When clamming, your cell phone (or whatever other device typically distracts you) is safely stowed away elsewhere. You’re surrounded by the Cape's natural beauty for a few hours and you get to come home with something delicious for dinner. Kids love the experience, too, so pack a cooler of sandwiches and make a day of it.
While shellfishing is not at all complicated, there are a few things to keep in mind if it’s your first foray onto the flats.
You’ll need a license
A daily or seasonal license can be purchased at the local town hall. Every town has slightly different rules as far as who can clam (some towns require proof of residency), the type/size of shellfish permitted, how much an individual can take each week, and where and when you can go out, so take a look at the rules according to where you’ll be shellfishing here. Town halls can also provide a guide to high and low tide timing (you’ll want to head out about an hour before low tide, tide charts are also available online) and which areas are open to shellfishing on which days. Some days and areas are restricted, so it’s important to know before you go. Constables do roam shellfishing areas and will fine you steeply if you don’t have your license, so pop it in a Ziploc bag and keep it handy (some display it clipped to their chest in a plastic sleeve).
Types of Shellfish
On the Cape, you’ll find quahogs (pronounced co-hogs). The largest quahog is called a chowder clam and is bigger than 4 inches in diameter; these are best used for a hearty chowder or baked stuffed clams. Next is the cherrystone, roughly 2-3 inches in diameter, and the littleneck, which is 1-2 inches across. These last two are great for eating raw on the half shell, in clams casino, or in pasta dishes; they're even great thrown right on the grill. There are also soft-shelled clams called steamers that are fried or steamed, and eaten with butter.

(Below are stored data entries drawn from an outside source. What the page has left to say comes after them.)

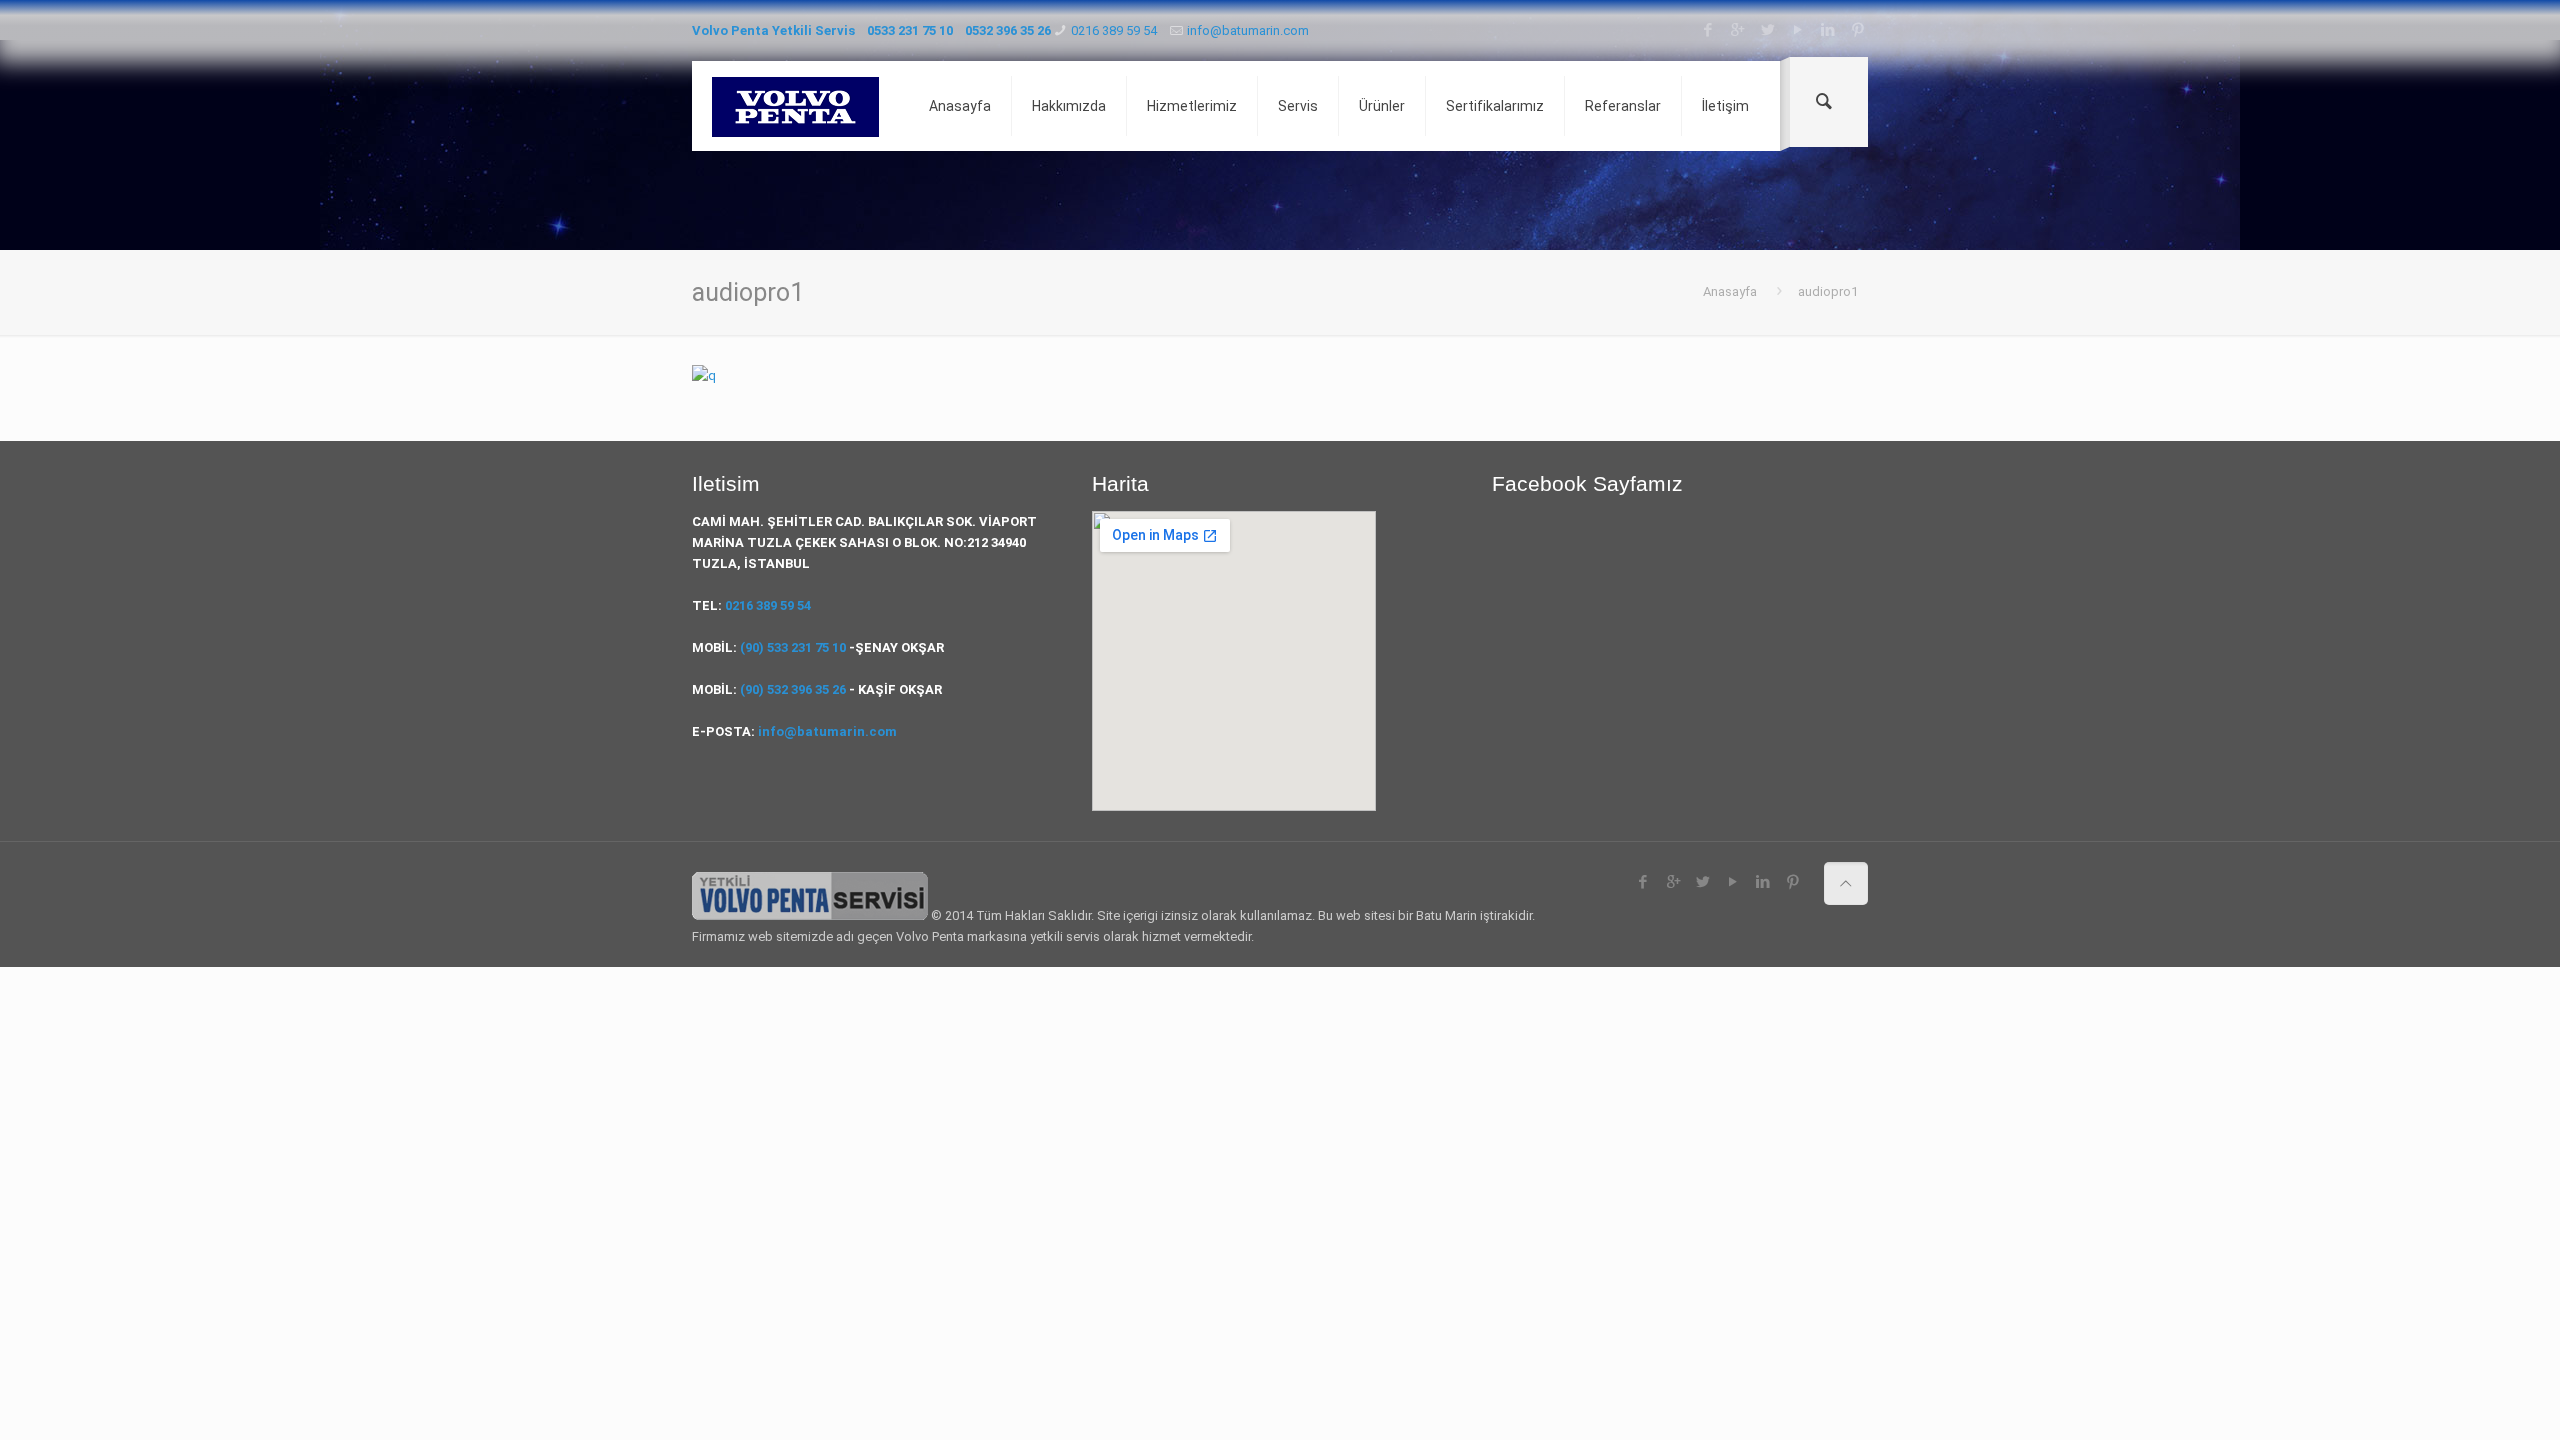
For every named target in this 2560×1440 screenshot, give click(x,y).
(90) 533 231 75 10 (793, 647)
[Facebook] (1707, 30)
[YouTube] (1797, 30)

You can find clamming equipment at any of the local bait and tackle shops on the Cape, including Sports Bait & Tackle in Osterville and Goose Hummock Shop in Orleans. You’ll need a clam rake; these aren’t like garden rakes—they have a special basket attached to the end to bring up your catch and let rocks and sand drain out, plus the tines of the rake. You’ll need a basket with a floatable attachment and a gauge, which is important—smaller clams get put back to grow up and keep the clam population going strong and it is something constables will check. Water shoes are helpful but not needed to clam in the warm months, in the winter you’ll need insulated waders and long gloves to wear over your layers to keep warm. Clams tend to hang out together, so if you find one, you’ll likely find more in the same area.
Storing and preparation
Shellfish are meant to be eaten within 24 to 48 hours after being harvested. Store them in a cool place like the refrigerator, but you can also freeze them for a longer shelf life. Discard shellfish with cracked shells, and if the clams are proving too difficult to shuck, steam them lightly to loosen the muscle keeping the shell shut.